■ Exercise directions ■
When you find the word "radio" in a line of the entries, please copy the whole line.

(Input data)

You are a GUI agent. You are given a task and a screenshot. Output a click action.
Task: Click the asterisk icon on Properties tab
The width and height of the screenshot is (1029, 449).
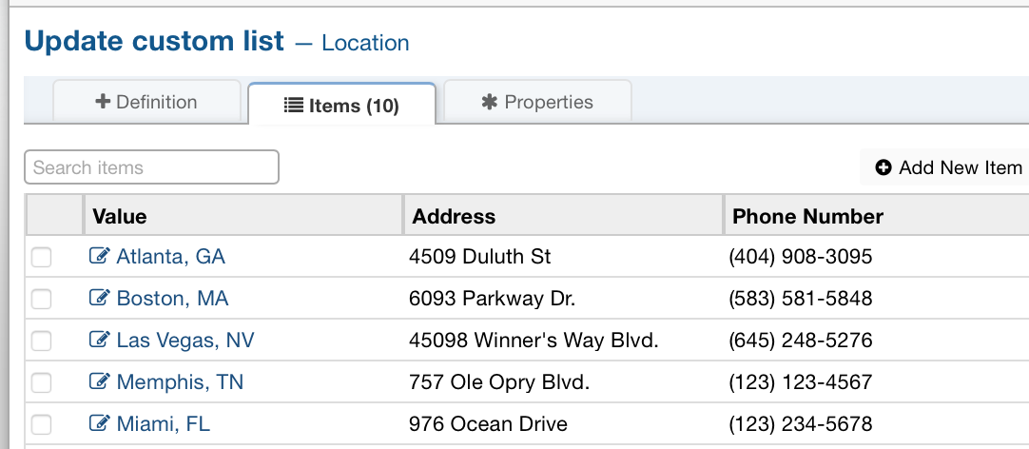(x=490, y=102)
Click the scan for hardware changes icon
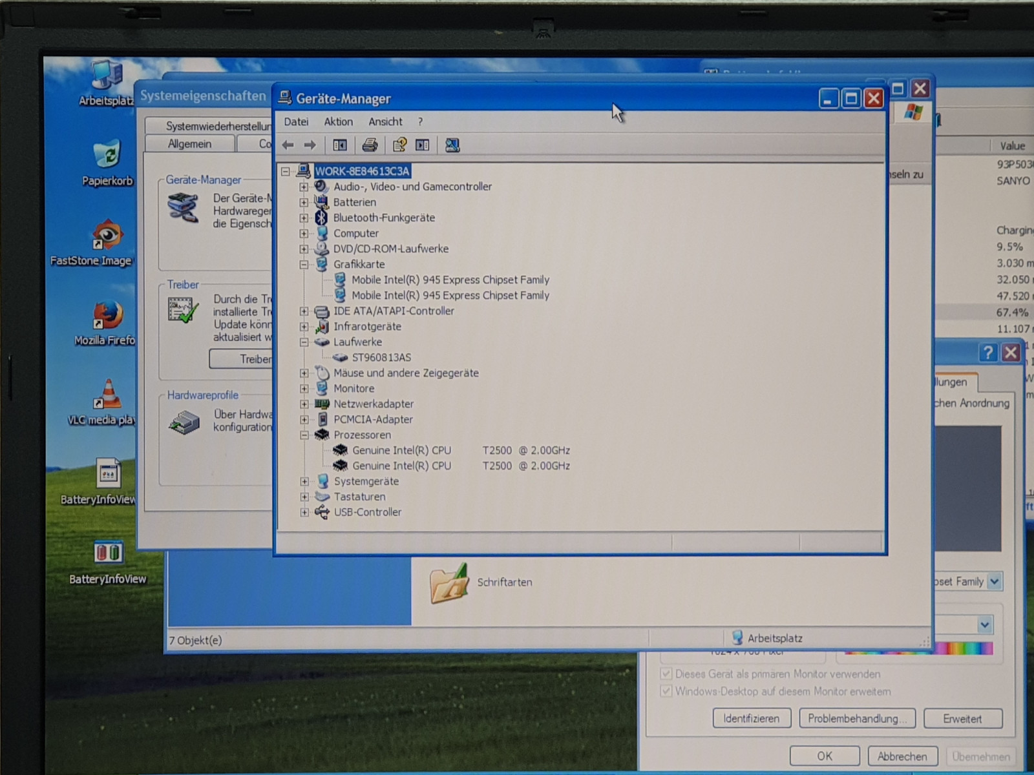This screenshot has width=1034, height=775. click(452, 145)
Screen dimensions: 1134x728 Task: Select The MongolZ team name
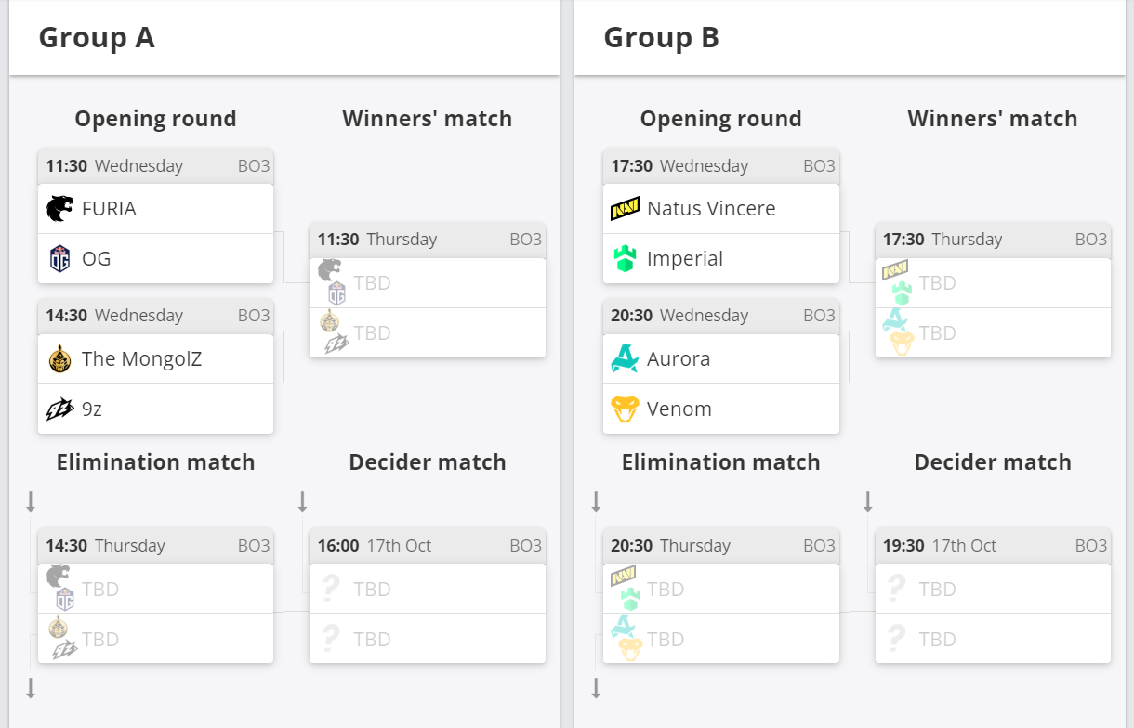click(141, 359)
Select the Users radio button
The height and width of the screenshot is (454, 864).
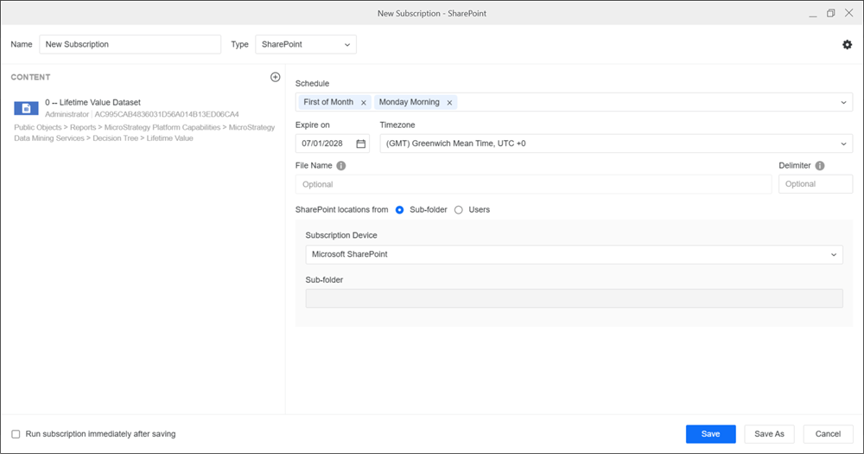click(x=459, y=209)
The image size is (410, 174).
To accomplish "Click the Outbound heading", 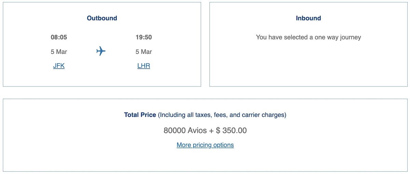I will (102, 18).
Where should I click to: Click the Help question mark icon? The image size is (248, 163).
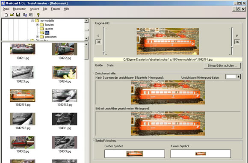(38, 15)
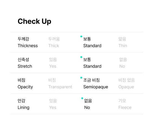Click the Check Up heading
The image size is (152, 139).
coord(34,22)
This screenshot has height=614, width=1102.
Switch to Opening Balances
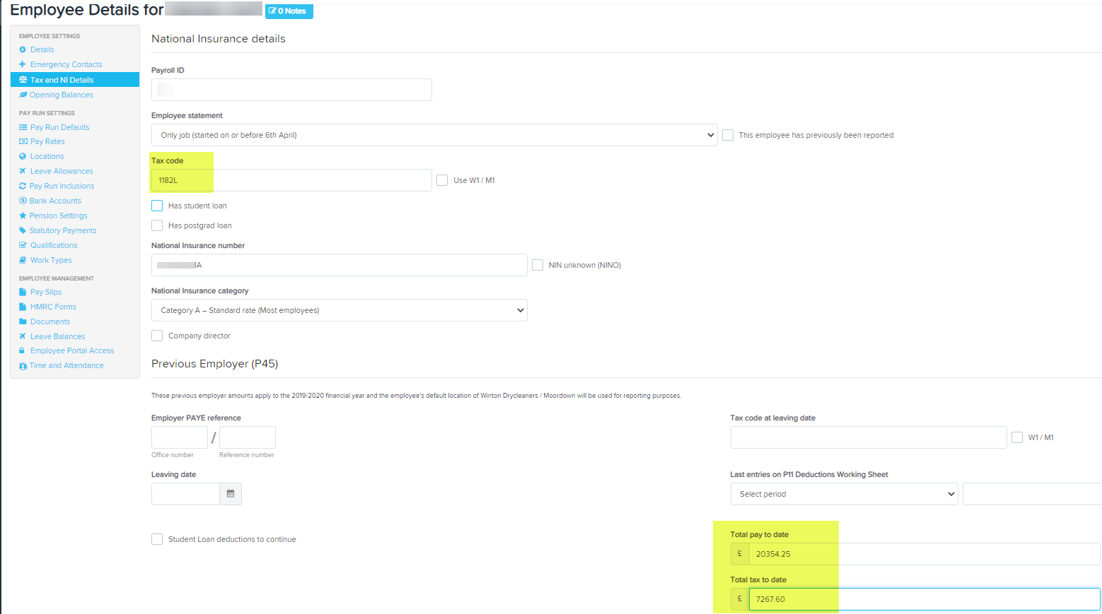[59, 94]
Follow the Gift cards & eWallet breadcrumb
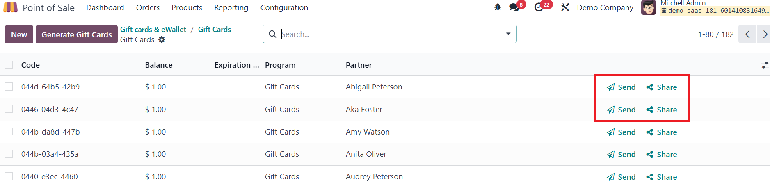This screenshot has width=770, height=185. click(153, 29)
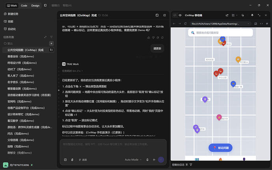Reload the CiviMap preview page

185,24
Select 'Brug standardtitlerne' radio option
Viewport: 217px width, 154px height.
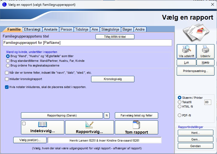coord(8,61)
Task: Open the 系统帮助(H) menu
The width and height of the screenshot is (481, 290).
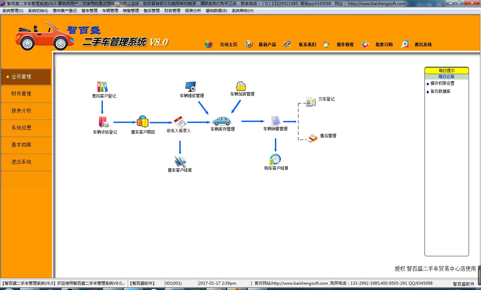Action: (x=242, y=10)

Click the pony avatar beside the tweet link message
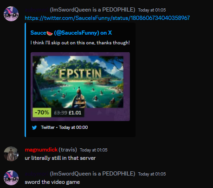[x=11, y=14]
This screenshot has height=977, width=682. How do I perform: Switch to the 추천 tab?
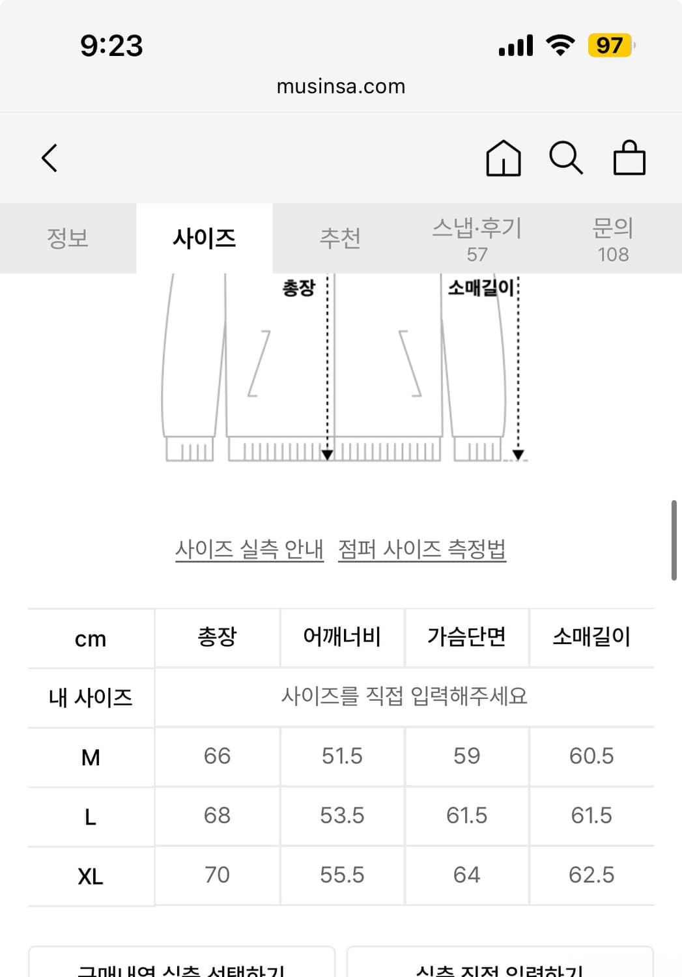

(End Input data)

■ Result for this task ■
Select the Users radio button
Select 'Brug standardtitlerne' radio option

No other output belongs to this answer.